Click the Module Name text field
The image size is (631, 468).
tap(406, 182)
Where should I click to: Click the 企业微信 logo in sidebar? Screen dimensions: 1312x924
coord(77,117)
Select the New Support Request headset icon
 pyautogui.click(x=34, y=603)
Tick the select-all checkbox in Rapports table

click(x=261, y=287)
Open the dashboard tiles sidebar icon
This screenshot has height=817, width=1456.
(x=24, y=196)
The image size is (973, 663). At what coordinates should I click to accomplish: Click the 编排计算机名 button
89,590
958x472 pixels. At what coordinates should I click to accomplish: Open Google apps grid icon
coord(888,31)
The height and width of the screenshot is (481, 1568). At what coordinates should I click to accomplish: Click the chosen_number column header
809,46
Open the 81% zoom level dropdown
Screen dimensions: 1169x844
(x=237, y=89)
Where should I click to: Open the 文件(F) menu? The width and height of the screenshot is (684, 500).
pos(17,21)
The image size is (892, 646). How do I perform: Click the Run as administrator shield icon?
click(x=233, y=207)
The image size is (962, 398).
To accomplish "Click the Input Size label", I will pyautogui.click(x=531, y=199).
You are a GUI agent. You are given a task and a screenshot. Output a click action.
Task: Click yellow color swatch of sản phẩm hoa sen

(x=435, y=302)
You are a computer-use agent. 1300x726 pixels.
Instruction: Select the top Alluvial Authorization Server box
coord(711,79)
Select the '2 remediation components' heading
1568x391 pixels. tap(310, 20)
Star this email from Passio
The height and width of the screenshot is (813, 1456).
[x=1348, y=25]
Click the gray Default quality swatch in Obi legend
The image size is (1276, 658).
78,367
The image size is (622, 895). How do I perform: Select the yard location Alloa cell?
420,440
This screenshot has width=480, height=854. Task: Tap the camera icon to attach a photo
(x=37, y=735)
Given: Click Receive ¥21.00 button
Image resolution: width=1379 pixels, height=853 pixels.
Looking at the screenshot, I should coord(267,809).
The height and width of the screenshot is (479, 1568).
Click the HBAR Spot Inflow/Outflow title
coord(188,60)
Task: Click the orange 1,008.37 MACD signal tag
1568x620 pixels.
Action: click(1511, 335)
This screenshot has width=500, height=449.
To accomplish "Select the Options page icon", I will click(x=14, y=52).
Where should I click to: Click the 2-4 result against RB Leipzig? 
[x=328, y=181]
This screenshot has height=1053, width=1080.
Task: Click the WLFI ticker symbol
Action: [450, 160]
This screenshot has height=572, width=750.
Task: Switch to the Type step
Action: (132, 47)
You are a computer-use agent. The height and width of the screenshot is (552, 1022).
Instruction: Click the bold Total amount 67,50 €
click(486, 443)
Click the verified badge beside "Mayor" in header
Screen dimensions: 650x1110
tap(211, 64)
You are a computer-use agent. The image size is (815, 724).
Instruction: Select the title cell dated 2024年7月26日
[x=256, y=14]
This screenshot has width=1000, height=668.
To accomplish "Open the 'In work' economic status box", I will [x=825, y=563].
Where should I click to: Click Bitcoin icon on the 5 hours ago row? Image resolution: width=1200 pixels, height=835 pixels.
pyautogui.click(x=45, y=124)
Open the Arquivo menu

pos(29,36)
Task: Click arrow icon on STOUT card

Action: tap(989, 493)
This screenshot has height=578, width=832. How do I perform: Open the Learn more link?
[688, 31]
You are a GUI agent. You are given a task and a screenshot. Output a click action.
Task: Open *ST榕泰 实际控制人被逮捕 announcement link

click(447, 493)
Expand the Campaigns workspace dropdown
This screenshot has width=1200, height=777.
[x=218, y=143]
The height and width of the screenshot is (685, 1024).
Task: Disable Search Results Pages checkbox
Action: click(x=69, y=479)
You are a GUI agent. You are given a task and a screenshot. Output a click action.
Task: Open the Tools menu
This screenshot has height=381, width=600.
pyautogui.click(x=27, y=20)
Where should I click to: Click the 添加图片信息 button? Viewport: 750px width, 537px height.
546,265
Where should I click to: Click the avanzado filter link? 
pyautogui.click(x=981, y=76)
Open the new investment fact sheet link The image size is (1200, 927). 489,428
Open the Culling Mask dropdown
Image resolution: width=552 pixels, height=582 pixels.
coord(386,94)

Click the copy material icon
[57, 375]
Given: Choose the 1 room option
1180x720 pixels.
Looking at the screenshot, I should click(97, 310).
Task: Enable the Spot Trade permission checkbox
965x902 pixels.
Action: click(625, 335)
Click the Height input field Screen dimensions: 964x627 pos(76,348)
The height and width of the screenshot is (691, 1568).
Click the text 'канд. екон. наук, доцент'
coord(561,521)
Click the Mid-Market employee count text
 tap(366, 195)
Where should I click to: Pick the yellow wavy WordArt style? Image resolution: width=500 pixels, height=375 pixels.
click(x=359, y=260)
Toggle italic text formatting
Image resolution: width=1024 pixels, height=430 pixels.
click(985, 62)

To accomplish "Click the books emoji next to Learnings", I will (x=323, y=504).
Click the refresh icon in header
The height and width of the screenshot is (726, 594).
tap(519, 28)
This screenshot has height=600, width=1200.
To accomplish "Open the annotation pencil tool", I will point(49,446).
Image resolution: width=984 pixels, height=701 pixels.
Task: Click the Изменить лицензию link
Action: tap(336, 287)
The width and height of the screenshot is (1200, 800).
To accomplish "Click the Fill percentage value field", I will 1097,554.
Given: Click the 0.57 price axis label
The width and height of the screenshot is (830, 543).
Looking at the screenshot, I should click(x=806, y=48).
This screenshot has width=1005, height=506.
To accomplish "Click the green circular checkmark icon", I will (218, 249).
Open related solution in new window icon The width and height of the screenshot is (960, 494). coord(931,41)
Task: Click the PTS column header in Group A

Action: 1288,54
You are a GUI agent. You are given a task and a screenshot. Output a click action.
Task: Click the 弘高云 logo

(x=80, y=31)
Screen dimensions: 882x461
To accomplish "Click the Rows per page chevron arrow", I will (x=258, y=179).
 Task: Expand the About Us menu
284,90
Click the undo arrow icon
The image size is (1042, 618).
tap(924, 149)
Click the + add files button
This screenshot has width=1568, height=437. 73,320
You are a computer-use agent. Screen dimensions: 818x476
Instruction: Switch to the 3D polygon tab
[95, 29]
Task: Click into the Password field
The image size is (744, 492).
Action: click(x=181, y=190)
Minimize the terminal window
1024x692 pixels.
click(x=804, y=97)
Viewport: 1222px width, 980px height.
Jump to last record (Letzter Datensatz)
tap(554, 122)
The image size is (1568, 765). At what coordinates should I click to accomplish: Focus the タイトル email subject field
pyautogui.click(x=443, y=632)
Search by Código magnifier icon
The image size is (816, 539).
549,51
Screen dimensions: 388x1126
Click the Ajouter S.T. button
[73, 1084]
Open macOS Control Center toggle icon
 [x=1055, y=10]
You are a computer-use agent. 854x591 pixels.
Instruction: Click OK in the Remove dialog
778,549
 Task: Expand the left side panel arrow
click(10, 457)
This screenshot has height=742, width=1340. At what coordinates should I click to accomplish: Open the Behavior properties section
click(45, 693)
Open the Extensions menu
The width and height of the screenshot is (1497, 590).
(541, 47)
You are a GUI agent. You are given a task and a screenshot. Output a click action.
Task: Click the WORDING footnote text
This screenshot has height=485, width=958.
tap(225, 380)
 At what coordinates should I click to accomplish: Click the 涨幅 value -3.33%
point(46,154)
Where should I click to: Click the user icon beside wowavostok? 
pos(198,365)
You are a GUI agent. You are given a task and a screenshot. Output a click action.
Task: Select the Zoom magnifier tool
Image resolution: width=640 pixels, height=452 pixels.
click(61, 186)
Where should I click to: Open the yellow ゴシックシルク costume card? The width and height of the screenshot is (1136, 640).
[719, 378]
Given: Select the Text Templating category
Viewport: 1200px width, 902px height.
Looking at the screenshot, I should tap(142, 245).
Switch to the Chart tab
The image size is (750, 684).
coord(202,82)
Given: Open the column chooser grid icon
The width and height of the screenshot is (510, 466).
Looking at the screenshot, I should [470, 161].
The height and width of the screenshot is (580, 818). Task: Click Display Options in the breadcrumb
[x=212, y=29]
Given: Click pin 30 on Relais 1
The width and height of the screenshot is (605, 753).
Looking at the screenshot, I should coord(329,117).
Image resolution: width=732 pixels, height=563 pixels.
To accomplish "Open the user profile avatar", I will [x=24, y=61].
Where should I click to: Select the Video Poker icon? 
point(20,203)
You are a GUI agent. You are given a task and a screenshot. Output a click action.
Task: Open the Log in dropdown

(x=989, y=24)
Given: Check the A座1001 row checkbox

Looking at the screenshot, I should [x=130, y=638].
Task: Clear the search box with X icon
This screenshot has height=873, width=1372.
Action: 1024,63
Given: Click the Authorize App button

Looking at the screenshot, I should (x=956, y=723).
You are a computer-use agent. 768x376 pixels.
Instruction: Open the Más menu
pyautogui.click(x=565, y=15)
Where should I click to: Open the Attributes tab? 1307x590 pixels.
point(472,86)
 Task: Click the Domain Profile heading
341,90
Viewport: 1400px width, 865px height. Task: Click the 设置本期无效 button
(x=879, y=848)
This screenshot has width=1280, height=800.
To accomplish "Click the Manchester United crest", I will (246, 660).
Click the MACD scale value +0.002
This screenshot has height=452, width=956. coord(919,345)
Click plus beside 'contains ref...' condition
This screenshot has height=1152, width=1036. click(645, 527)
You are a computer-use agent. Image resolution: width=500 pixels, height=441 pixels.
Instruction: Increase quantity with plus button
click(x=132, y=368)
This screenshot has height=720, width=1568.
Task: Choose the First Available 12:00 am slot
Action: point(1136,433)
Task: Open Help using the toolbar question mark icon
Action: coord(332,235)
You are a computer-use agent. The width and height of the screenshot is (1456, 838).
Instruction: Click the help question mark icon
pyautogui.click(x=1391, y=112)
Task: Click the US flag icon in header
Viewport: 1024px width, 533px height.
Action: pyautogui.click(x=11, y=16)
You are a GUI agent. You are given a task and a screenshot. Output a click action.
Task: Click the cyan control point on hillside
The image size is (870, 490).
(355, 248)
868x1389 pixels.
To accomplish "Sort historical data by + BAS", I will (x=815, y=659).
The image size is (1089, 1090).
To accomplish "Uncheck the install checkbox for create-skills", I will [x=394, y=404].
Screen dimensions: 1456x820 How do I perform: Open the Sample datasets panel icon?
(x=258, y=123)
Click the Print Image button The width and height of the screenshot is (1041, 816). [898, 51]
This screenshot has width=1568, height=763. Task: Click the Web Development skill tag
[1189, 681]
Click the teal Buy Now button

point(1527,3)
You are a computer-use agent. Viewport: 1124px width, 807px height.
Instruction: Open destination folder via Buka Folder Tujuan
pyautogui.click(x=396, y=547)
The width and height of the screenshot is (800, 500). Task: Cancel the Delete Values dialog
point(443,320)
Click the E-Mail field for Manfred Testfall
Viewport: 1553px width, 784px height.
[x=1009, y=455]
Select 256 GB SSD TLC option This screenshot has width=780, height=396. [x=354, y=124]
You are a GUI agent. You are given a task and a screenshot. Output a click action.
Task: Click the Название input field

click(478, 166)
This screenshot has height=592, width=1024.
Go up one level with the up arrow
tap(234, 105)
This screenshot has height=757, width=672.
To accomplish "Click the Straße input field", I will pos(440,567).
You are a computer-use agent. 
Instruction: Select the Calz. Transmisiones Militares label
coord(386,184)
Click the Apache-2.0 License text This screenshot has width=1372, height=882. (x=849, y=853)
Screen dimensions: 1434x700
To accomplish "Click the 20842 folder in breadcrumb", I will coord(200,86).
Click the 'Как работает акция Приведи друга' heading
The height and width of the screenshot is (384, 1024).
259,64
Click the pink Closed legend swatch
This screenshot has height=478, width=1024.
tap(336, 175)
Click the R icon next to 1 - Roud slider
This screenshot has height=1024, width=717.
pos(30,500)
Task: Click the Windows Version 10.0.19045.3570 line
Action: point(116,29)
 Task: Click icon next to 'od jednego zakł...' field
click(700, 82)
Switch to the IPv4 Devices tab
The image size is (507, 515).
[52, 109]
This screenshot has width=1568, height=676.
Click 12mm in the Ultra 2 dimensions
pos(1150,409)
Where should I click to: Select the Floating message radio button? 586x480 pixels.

• _What the task requires_
Could you please retype the lines from the start of the data through the line with "You are a computer-use agent. 1300x726", both included, and nothing else?

• _Task output_
Click the Module Name text field
The image size is (631, 468).
tap(406, 182)
Where should I click to: Click the 企业微信 logo in sidebar? Screen dimensions: 1312x924
coord(77,117)
Select the New Support Request headset icon
 pyautogui.click(x=34, y=603)
Tick the select-all checkbox in Rapports table

click(x=261, y=287)
Open the dashboard tiles sidebar icon
This screenshot has height=817, width=1456.
(x=24, y=196)
The image size is (973, 663). At what coordinates should I click to accomplish: Click the 编排计算机名 button
89,590
958x472 pixels. At what coordinates should I click to accomplish: Open Google apps grid icon
coord(888,31)
The height and width of the screenshot is (481, 1568). At what coordinates should I click to accomplish: Click the chosen_number column header
809,46
Open the 81% zoom level dropdown
Screen dimensions: 1169x844
(x=237, y=89)
Where should I click to: Open the 文件(F) menu? The width and height of the screenshot is (684, 500).
pos(17,21)
The image size is (892, 646). How do I perform: Click the Run as administrator shield icon?
click(x=233, y=207)
The image size is (962, 398).
To accomplish "Click the Input Size label", I will pyautogui.click(x=531, y=199).
You are a GUI agent. You are given a task and a screenshot. Output a click action.
Task: Click yellow color swatch of sản phẩm hoa sen

(x=435, y=302)
You are a computer-use agent. 1300x726 pixels.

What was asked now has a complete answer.